Esta situação é das mais preocupantes quando analisamos a realidade das Universidades no contexto africano. Existe a Associação das Universidades Africanas com sede em Acra, no Gana. Pessoalmente integrei e participei como membro desta associação por mais de 8 anos, até me dar conta de que nada estava a acontecer e desisti. Os encontros regulares de reitores, cientistas, académicos, técnicos e administrativos que vão regularmente acontecendo no âmbito desta associação, sempre me pareceram como sendo uma oportunidade para se manter uma feira de vaidades e onde eram avivadas as rivalidades diversas, muitas delas de natureza regional e até quase clubista, tomadas de empréstimo sobre rivalidades alheias, cuja conflitualidade não está ainda resolvida. É por isso que as grandes conferências não são alojadas por esta Associação, mas sim, ou pelas agências da ONU da especialidade ou pelos parceiros de cooperação. Não existe em África uma voz de comando que polarize a discussão de questões de interesse académico que diga respeito aos Africanos.
O meu pessimismo leva-me a acreditar que as nossas instituições não estão ainda preparadas para criar as condições para uma efectiva cooperação multilateral, que considero mais eficaz porque redistribui as sinergias, potenciando-se mutuamente. Por outro lado, a ausência de uma voz que canalize os interesses das Universidades Africanas no mundo coloca-nos numa posição de desvantagem quando partimos para a modalidade de cooperação bilateral, sobretudo com as instituições mais poderosas do Norte.
Deste modo, o meu apelo, o meu repto, o meu desejo que aqui deixo é que a prioridade no capítulo da cooperação deve ser dada à cooperação entre as Universidades Africanas, sobretudo na modalidade multilateral. Nós devemos poder trocar informações, transferir informação científica, fazer circular os nossos estudantes e docentes, reconhecer mutuamente os graus académicos e sobretudo fazer sentir o nosso peso social perante o poder dos estados, devemos lutar em conjunto para aumentar o nosso peso específico no contexto global, devemos fazer sentir os nossos governantes que o ensino superior é a chave, não só para o desenvolvimento da sociedade, mas também para a aquisição de prestígio na produção de opiniões nos vários fora internacionais. A nossa cooperação com o Norte deve sobretudo pautar-se pela prudência de que numa relação desigual, a troca é também desigual e quase nunca o mais forte dá o maior quinhão ao mais fraco. A nossa postura dever ser, por isso, de atenção permanente na busca daquilo que é mais correcto e nos serve no contexto em que nos encontramos, para não cairmos na rotina de muitas instituições em África, que recebem os produtos enlatados e os consomem sem ler os prospectos de instruções.
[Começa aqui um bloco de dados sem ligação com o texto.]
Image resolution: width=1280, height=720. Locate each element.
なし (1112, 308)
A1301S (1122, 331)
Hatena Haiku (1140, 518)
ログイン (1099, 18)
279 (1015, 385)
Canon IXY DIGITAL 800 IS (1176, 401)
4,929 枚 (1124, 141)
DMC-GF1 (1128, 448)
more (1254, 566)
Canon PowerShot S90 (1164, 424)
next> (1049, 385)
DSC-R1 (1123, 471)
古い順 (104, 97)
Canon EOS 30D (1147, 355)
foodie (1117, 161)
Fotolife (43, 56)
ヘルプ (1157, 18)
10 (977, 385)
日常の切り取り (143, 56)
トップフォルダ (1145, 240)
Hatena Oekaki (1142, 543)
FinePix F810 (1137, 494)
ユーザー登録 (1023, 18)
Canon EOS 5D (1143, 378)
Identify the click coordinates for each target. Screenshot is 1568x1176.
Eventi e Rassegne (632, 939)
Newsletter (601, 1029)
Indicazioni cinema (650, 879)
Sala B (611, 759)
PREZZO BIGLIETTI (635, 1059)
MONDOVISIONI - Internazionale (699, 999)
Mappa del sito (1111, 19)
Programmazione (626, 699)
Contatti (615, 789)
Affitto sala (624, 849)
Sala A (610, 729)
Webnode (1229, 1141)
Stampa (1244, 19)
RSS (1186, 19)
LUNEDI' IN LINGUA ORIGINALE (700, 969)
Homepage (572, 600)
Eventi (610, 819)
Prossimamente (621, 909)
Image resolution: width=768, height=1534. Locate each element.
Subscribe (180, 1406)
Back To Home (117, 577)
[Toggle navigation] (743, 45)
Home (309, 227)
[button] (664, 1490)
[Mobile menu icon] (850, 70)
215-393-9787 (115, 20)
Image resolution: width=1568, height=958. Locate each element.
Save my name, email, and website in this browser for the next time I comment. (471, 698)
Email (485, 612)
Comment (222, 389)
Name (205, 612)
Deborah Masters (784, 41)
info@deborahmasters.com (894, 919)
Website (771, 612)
A Universidade tem obrigação de ser mais atenta, não só para si própria, mas para o resto da sociedade, porque é nela que estão alojados os estudos superiores.
Golando o poeta digo “Lanterna que vai à frente alumia duas vezes” isto é, alumia para a frente e para trás. Este é que deveria ser o papel da universidade no mundo e sobretudo em África, isto é, alumiar duas vezes.
Lourenço do Rosário - docente universitário e Reitor da Universidade A politécnica.